Прижимаю к себе мальчишку. Он все еще трясется и скулит, как голодный побитый щенок. Но в тепле моих рук дрожь понемногу утихает. Верный слову, я прижимаю к его губам склянку с эликсиром. Через пять минут он уже крепко спит, прильнув ко мне, будто к возлюбленному. Я позволяю себе провалиться в сон. Это тоже часть обучения — проверить, безопасно ли засыпать рядом с новым рабом.

Утром просыпаюсь от осторожных касаний ниже пояса. Мальчишка улыбается несмело:

— Хотите меня, господин? У меня уже все зажило.

— Нет, малыш. Ты вчера хорошо потрудился. Я очень доволен.

И мальчишка получает зримое подтверждение того, как я доволен. Он никогда не видал такой роскоши в своем бедном крестьянском домишке — мраморной купальни, изысканной еды, ловких массажистов, красивой ткани, удобных туфель. Его кормят и поят, отмывают и умащают дорогим маслом, не забыв смазать дырочку между ягодиц, к которой вернулась первозданная узость и теснота. Я беру его за руку — накрашенного, надушенного, одетого в легкий халатик — и веду к хозяину.

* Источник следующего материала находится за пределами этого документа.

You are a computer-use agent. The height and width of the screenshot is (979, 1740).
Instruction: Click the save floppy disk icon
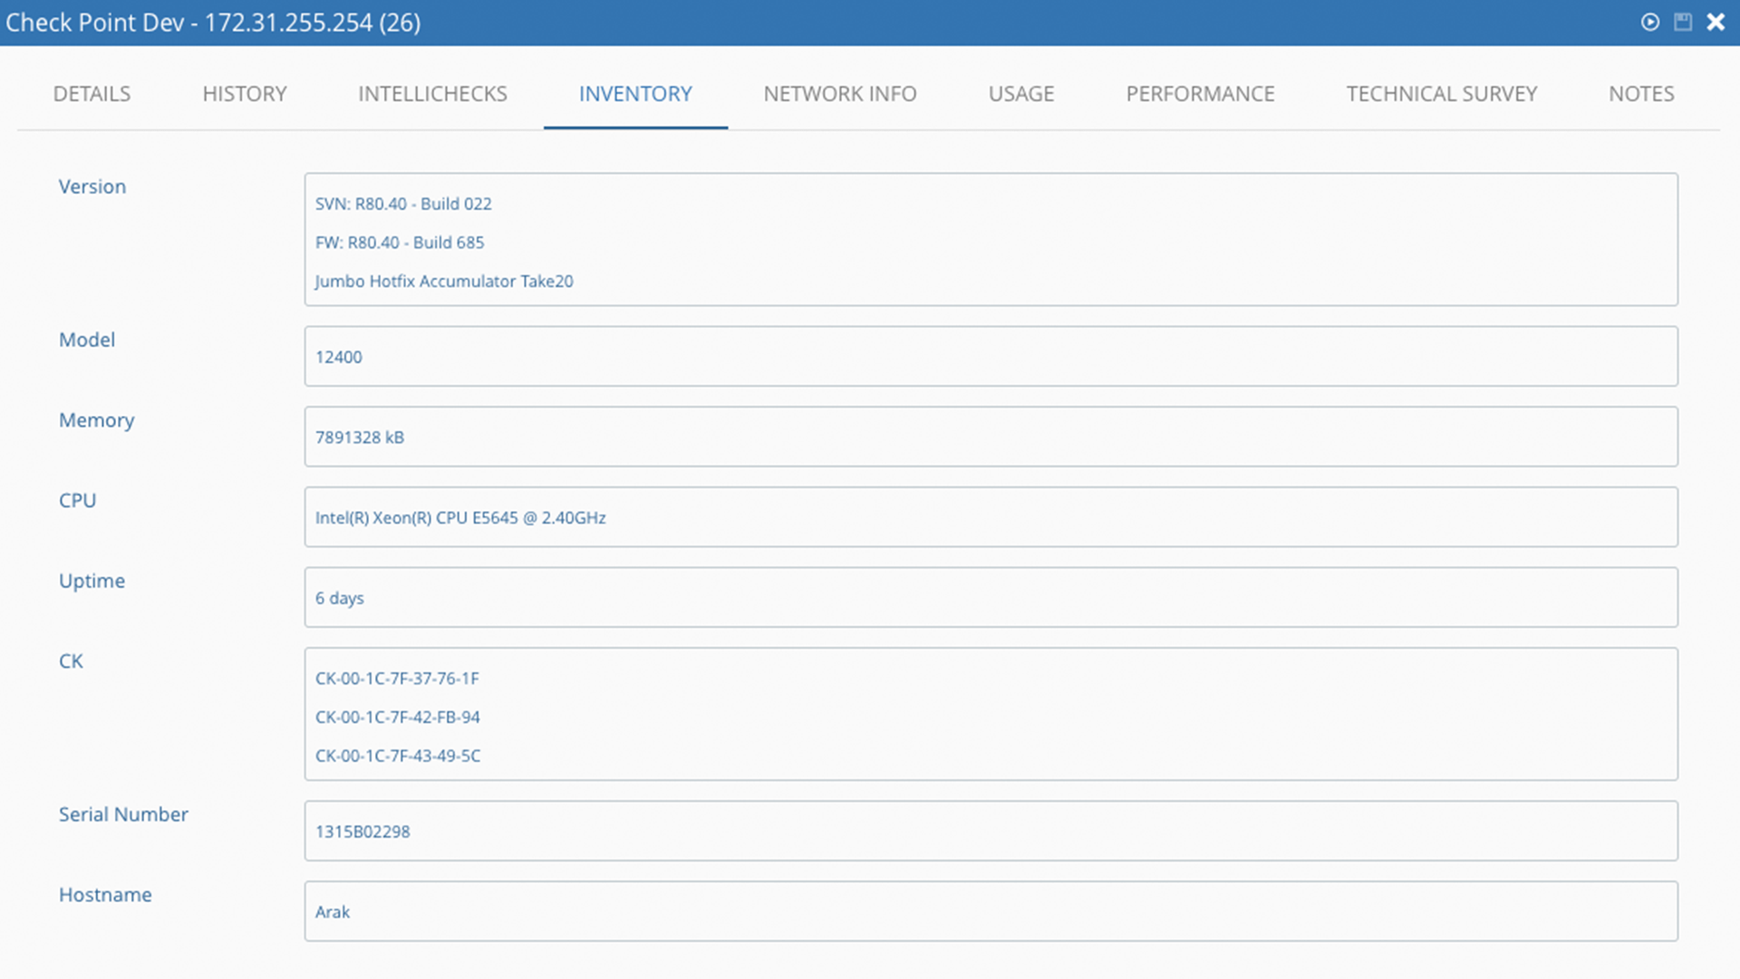pyautogui.click(x=1683, y=22)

— Меня зовут Сафир, — объясняю по дороге. — Больше не называй меня господином. Теперь господин для тебя только один, и ты его сейчас увидишь. Порадуй его, и твоя судьба сложится благоприятно. Тебя продадут в хороший дом и будут с тобой обращаться ласково. Ну, а если ты будешь вести себя плохо, тебя вернут сюда, и обучение придется повторить.

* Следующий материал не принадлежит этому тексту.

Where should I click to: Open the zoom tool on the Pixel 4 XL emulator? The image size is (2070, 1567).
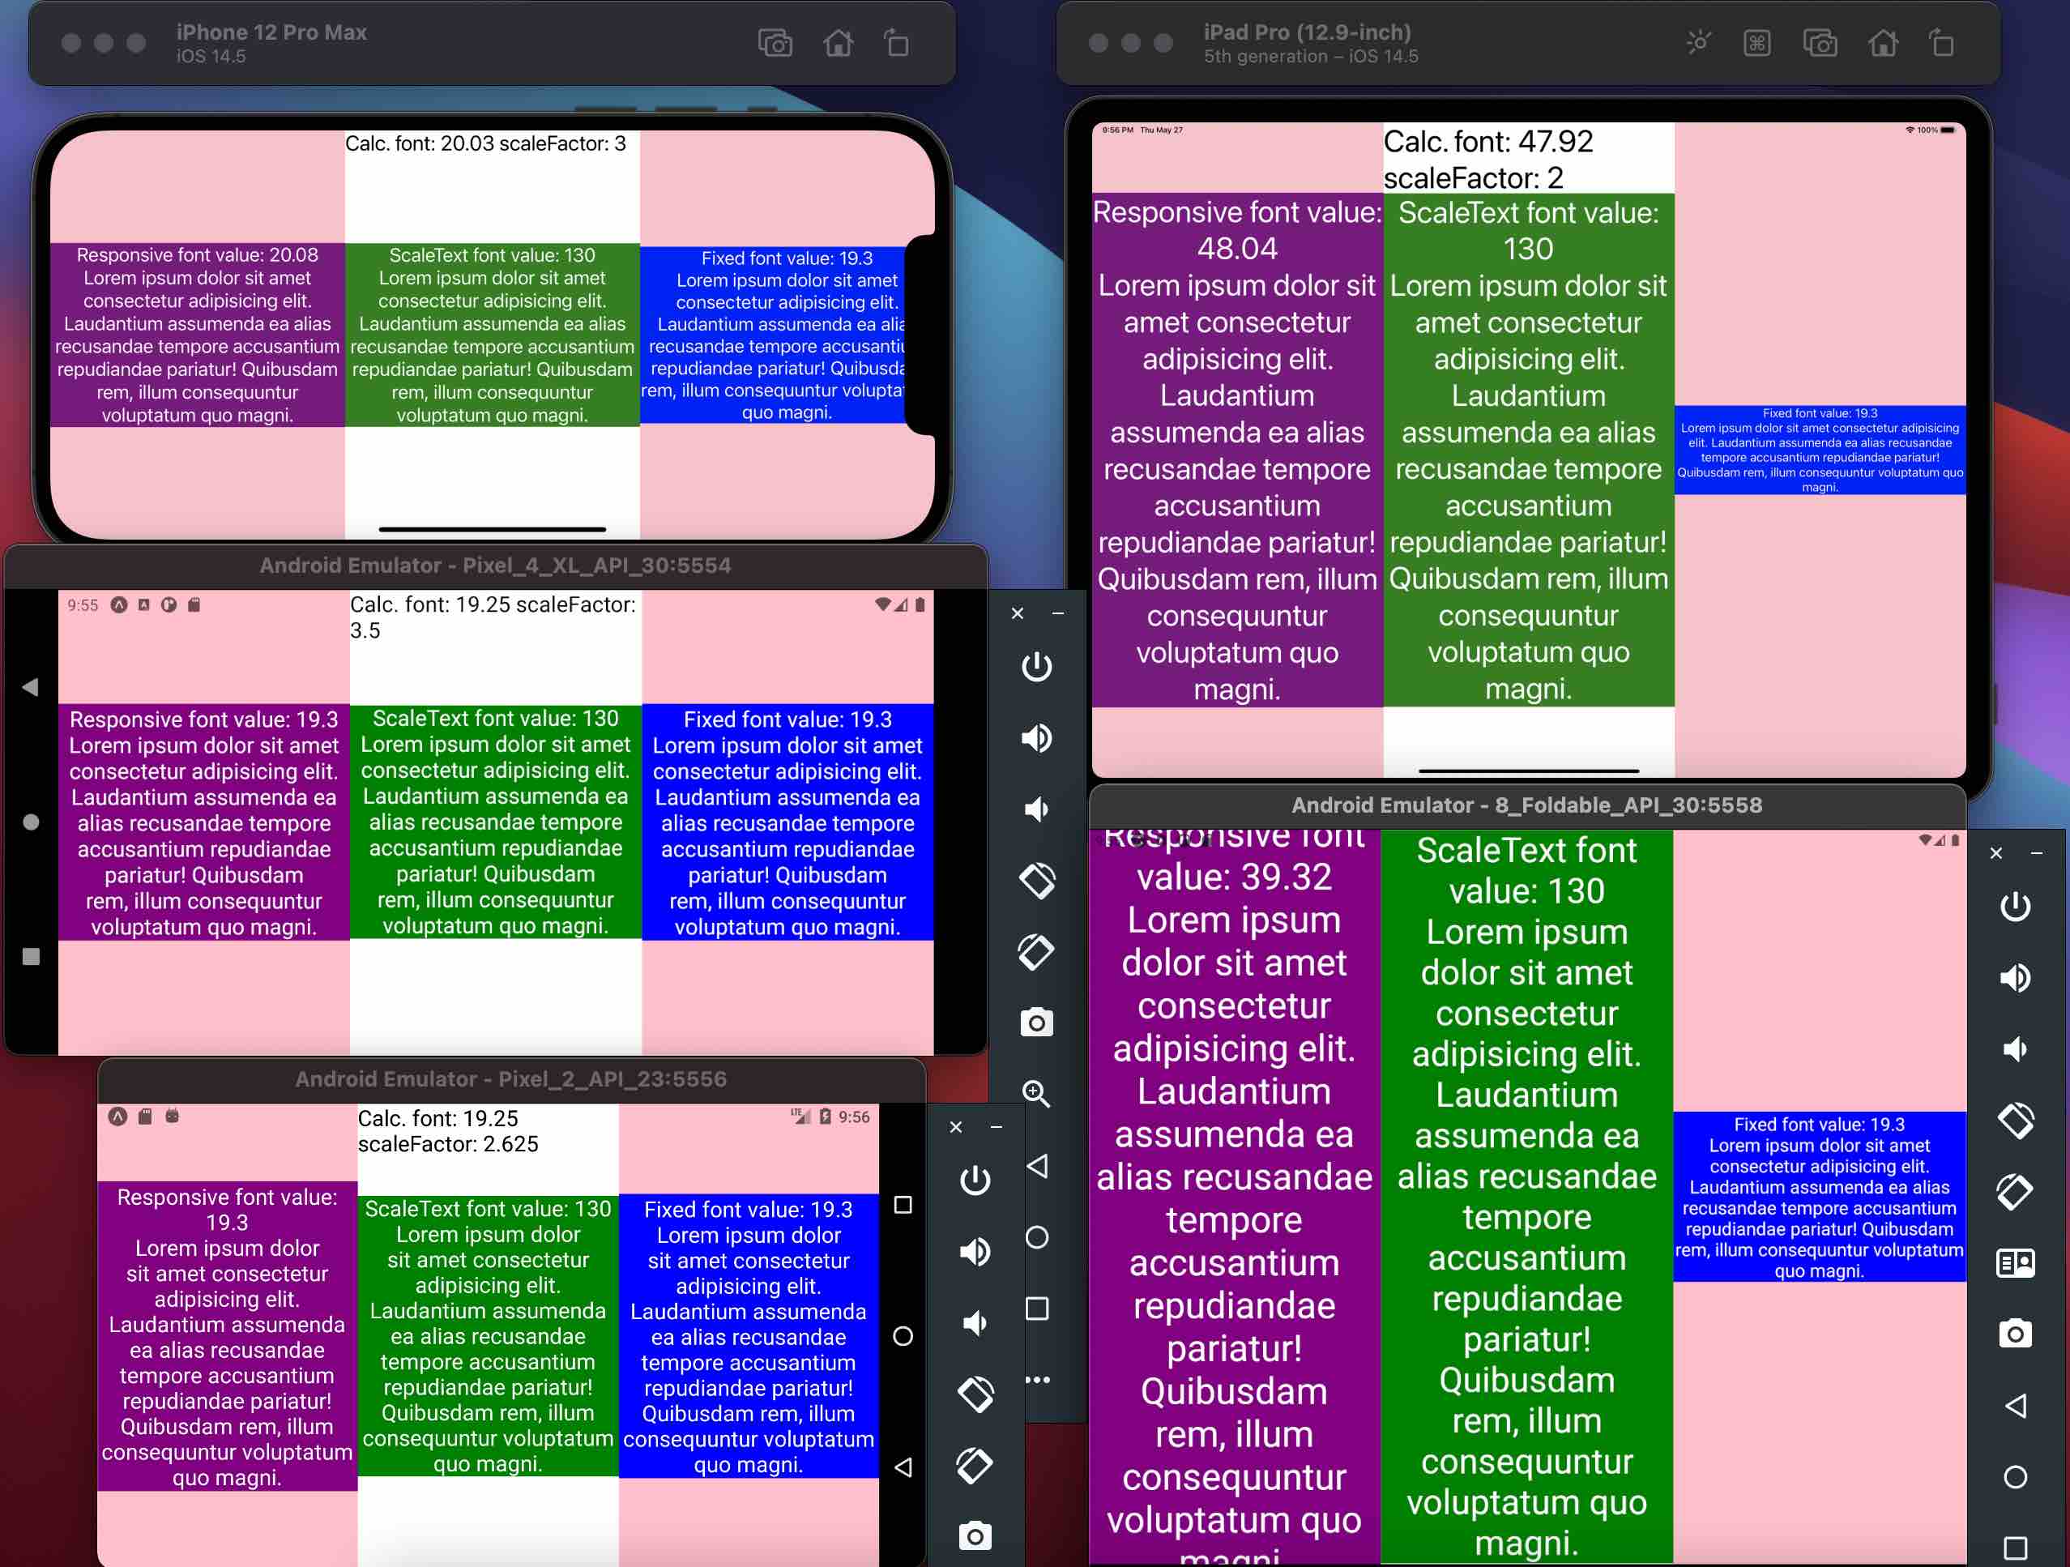1036,1093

Он кивает, бледнея. У нас никогда еще не было недовольных покупателей, и рабов никогда не возвращали.

Уже полдень, хозяин только поднялся. Мальчик бросается перед ним на колени, и голос его звенит от желания услужить.

— Сафир, это поразительно! — говорит в восхищении хозяин, когда мальчик развязывает на нем пояс шаровар и берет в рот.

Потом он велит ему встать коленями на постель и входит в него, держа за бедра, и мальчик извивается с искренним удовольствием, насаживаясь на его член, и просит еще, и стонет в экстазе, и благодарит господина. Кто бы подумал, что сутки тому назад он еще был неопытный, непокорный девственник.

Мальчика уводят. Теперь за него можно взять хорошие деньги, продать уважаемому купцу или чиновнику. Послушный раб. Способный ученик.

Он или я?

Вопрос, который не стоит себе задавать.